#### Try it:
All lines in the records that carry the string "will" are to be shown.

#### Extracted information:
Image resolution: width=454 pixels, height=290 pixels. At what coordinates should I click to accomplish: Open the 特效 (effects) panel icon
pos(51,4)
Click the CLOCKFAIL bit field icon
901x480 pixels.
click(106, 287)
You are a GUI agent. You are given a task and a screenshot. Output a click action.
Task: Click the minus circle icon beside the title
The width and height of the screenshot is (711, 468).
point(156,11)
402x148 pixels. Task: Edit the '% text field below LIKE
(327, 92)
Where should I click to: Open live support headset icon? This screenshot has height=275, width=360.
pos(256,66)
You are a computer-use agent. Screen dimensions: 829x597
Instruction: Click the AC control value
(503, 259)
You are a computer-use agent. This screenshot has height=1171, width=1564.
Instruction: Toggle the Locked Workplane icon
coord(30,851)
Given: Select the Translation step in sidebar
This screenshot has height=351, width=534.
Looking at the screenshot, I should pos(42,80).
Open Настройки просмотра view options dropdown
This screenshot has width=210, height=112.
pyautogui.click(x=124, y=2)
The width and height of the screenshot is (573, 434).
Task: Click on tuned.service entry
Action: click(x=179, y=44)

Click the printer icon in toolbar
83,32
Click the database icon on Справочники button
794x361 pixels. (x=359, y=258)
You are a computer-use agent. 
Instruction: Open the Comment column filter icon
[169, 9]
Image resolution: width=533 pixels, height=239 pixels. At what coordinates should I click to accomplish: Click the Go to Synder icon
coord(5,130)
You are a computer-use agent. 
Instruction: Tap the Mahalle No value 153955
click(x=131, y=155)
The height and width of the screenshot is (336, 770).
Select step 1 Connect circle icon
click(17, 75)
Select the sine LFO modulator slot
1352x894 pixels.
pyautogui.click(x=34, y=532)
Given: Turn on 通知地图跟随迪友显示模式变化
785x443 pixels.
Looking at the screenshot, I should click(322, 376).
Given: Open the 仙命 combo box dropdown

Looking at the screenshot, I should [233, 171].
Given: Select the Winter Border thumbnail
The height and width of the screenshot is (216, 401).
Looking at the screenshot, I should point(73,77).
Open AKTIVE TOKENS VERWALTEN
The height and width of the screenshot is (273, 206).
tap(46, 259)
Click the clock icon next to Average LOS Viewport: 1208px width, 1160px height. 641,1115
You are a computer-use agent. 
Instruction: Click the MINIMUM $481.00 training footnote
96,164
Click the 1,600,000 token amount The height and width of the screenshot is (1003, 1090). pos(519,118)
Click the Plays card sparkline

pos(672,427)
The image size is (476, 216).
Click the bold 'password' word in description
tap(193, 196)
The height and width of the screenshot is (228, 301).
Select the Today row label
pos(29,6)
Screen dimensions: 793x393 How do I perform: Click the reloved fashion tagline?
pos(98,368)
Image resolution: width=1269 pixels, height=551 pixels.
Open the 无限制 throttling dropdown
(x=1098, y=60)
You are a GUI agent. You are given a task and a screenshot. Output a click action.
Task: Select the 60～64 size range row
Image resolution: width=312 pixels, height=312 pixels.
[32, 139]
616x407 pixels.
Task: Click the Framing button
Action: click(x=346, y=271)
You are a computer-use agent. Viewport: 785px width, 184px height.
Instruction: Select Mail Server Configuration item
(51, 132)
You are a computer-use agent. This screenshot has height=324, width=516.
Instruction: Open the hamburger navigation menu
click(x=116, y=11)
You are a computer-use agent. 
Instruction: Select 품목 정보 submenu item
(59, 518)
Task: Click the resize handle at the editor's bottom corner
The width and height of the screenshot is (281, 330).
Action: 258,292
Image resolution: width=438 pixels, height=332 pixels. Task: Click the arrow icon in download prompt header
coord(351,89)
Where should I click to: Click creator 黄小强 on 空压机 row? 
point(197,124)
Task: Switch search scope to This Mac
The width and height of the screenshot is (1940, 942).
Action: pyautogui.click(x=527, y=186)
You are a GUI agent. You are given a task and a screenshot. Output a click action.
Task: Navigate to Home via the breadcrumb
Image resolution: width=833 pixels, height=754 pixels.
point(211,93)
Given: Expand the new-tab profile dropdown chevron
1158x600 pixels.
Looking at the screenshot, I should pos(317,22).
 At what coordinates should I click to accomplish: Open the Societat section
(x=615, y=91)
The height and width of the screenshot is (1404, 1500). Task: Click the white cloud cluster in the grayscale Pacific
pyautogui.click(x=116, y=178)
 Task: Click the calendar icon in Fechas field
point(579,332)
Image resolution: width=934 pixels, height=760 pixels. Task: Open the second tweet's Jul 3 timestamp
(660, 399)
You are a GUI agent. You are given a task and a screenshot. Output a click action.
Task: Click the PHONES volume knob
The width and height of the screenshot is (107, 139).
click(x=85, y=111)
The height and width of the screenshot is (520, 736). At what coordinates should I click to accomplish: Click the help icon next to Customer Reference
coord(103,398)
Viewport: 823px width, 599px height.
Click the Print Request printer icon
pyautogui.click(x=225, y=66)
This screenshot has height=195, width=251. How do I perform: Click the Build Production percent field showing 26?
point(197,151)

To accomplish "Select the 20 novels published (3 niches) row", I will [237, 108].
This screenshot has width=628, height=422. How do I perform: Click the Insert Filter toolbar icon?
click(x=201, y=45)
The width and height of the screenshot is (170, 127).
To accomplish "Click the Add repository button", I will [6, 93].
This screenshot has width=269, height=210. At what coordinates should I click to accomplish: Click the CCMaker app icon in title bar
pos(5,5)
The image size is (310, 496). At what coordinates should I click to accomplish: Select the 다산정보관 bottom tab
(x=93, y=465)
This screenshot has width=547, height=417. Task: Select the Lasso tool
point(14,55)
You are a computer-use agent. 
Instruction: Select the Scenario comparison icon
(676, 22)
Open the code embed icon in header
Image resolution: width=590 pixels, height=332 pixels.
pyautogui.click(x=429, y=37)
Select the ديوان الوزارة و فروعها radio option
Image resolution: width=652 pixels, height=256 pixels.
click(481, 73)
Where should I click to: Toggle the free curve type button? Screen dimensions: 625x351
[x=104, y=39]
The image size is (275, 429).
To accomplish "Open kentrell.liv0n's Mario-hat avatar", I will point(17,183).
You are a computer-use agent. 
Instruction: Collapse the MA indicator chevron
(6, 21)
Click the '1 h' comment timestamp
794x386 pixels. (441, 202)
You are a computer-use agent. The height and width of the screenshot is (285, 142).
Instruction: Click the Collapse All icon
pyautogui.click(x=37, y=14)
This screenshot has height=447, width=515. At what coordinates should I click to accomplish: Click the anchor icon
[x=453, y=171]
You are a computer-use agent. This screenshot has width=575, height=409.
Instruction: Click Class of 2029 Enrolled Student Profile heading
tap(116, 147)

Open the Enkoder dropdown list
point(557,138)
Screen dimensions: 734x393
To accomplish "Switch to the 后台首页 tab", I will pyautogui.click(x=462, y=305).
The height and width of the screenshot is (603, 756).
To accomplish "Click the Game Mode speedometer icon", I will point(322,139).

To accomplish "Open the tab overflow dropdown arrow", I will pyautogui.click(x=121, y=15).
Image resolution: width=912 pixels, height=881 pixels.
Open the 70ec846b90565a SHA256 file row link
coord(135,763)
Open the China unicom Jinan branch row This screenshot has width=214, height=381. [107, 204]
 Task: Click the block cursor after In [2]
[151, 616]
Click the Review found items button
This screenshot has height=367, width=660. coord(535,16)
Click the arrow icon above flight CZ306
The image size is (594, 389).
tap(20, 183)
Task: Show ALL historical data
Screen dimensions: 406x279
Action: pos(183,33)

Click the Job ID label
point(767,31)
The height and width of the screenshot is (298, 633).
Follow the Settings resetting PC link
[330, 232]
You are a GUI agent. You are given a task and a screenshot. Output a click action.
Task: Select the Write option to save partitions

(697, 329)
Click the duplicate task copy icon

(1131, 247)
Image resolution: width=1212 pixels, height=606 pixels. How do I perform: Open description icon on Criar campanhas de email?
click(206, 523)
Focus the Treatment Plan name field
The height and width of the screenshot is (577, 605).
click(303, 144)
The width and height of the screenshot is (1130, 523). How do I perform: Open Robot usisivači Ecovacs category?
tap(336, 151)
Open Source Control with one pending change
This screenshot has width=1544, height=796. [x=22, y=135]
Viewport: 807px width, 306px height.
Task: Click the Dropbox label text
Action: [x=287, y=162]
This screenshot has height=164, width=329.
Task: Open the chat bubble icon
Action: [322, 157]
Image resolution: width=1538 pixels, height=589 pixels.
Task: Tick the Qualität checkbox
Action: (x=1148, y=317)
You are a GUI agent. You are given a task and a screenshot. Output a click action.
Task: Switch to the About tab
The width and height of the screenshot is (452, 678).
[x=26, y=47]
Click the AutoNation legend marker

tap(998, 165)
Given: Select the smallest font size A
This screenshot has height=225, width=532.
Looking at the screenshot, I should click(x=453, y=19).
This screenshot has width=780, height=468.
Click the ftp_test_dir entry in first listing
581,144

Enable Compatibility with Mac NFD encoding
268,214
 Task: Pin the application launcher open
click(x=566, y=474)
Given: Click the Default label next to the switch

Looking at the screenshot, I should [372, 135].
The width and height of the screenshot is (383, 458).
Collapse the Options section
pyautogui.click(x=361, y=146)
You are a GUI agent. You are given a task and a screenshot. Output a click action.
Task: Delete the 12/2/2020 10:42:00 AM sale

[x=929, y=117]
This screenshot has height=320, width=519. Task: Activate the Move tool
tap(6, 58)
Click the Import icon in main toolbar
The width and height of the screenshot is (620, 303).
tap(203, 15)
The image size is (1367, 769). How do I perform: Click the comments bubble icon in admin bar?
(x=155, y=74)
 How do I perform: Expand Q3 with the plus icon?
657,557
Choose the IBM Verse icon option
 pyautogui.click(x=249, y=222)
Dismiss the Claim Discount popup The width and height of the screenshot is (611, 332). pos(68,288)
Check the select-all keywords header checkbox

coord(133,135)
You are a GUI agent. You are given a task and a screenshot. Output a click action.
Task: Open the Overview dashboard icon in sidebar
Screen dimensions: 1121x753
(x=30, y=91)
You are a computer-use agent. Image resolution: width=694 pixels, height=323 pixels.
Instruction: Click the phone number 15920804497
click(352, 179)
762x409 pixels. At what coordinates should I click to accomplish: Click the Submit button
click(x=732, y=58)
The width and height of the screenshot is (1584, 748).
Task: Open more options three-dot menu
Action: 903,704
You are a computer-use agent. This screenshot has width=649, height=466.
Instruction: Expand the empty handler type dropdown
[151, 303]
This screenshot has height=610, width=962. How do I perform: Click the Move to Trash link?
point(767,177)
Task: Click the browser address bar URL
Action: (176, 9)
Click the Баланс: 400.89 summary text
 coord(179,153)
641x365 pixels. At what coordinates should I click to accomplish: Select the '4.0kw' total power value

#### Answer below:
To accomplish "Select the 20 novels published (3 niches) row", I will [237, 108].
To accomplish "Click the Add repository button", I will [6, 93].
To accomplish "Open kentrell.liv0n's Mario-hat avatar", I will point(17,183).
To accomplish "Switch to the 后台首页 tab", I will pyautogui.click(x=462, y=305).
To accomplish "Click the Game Mode speedometer icon", I will point(322,139).
To accomplish "Open the tab overflow dropdown arrow", I will pyautogui.click(x=121, y=15).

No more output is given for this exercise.